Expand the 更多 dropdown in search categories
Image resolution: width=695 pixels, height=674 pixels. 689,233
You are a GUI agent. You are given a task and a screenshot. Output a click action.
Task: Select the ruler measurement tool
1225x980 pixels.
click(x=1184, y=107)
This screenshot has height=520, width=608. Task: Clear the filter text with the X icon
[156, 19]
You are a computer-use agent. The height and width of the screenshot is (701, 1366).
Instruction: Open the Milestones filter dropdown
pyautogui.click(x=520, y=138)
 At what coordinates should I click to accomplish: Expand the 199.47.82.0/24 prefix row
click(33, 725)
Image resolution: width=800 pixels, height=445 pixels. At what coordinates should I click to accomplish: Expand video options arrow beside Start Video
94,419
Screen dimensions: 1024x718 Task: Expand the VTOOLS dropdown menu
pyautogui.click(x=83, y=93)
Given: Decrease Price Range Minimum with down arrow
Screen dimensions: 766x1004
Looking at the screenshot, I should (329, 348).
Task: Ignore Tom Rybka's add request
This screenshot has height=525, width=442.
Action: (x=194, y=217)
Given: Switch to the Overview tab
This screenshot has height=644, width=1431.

——————————

▶ _PROMPT_
Return only the number of lines in the records above that include the string "agent".

▶ _RESULT OF THIS TASK_
2